◆ **Stated problem**: Put the text of the rows below into a JSON list of strings with one string per line. Skip blank lines and leave out the pictures.

-- Start Input for this task --

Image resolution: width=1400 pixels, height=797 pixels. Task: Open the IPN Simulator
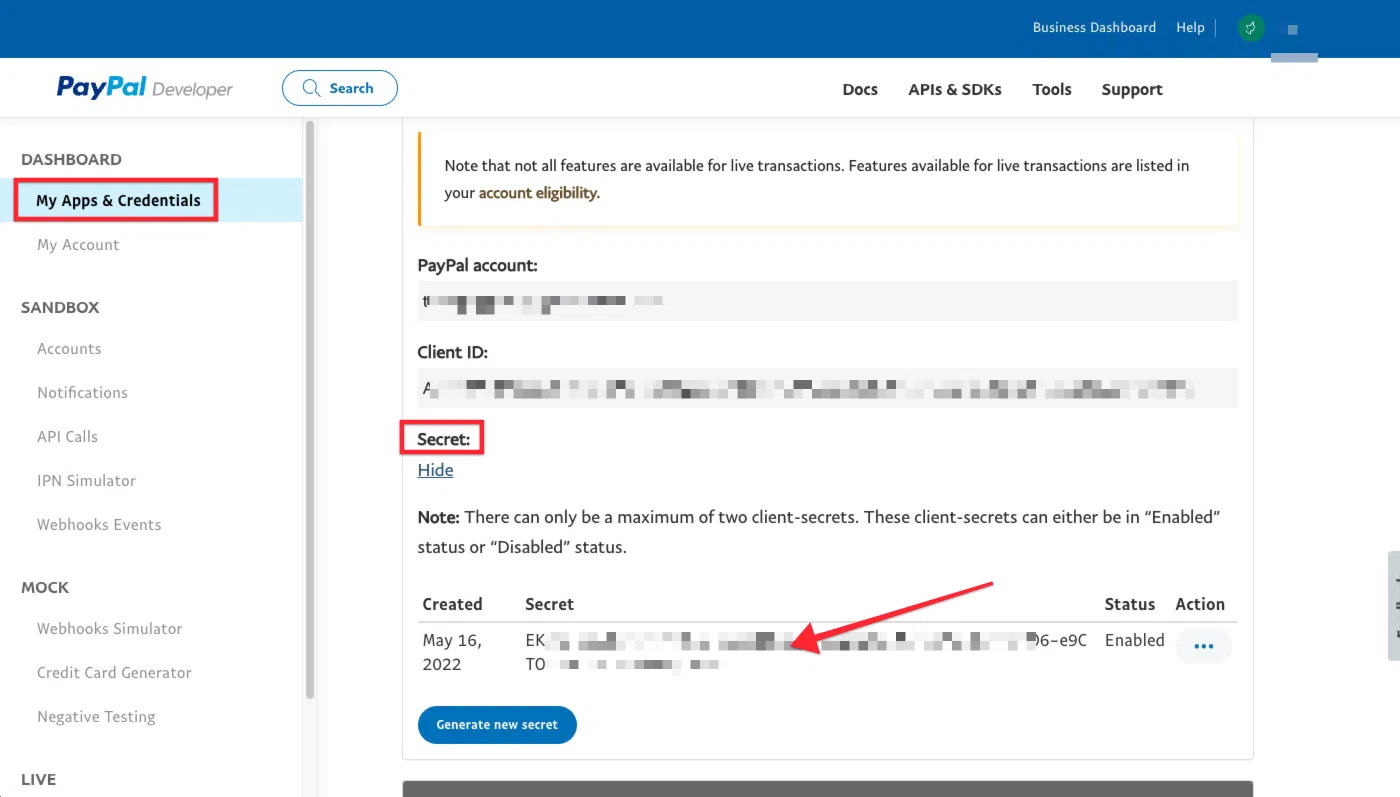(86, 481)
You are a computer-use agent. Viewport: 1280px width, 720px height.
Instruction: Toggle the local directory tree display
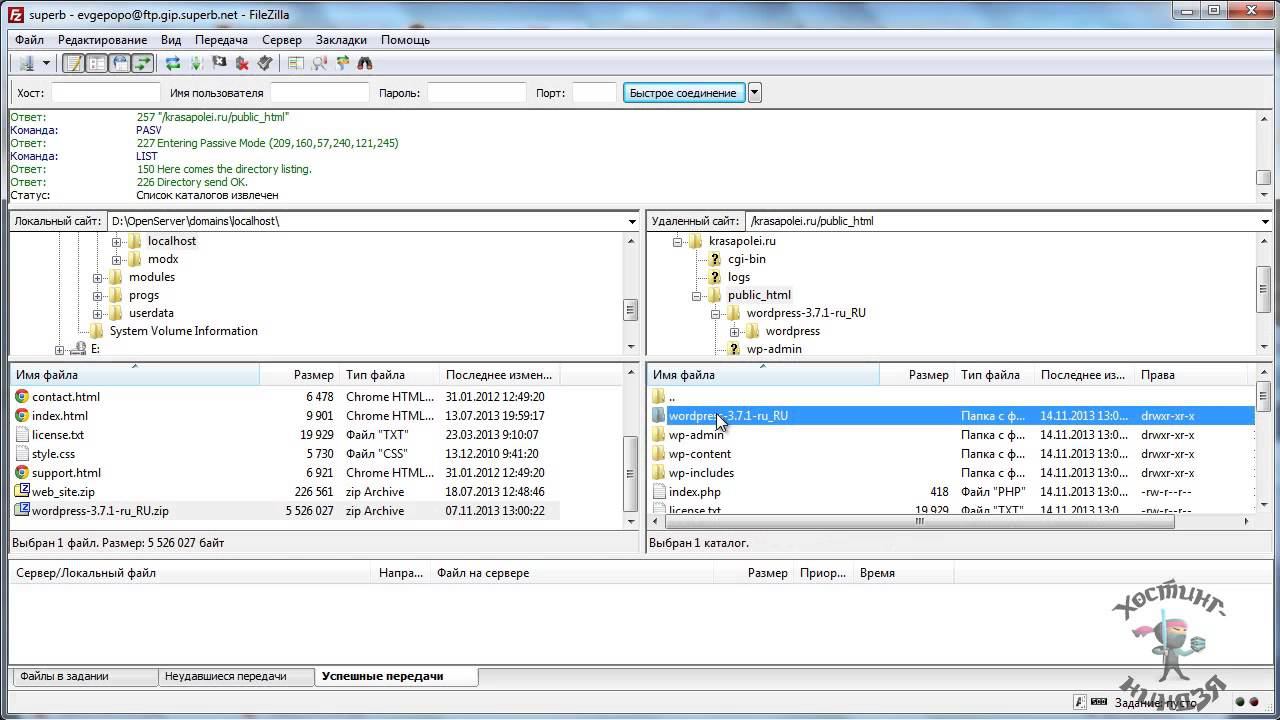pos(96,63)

-- End Input for this task --

◆ **Response**:
[
  "Image resolution: width=1400 pixels, height=797 pixels. Task: Open the IPN Simulator",
  "(86, 481)",
  "You are a computer-use agent. Viewport: 1280px width, 720px height.",
  "Instruction: Toggle the local directory tree display",
  "pos(96,63)"
]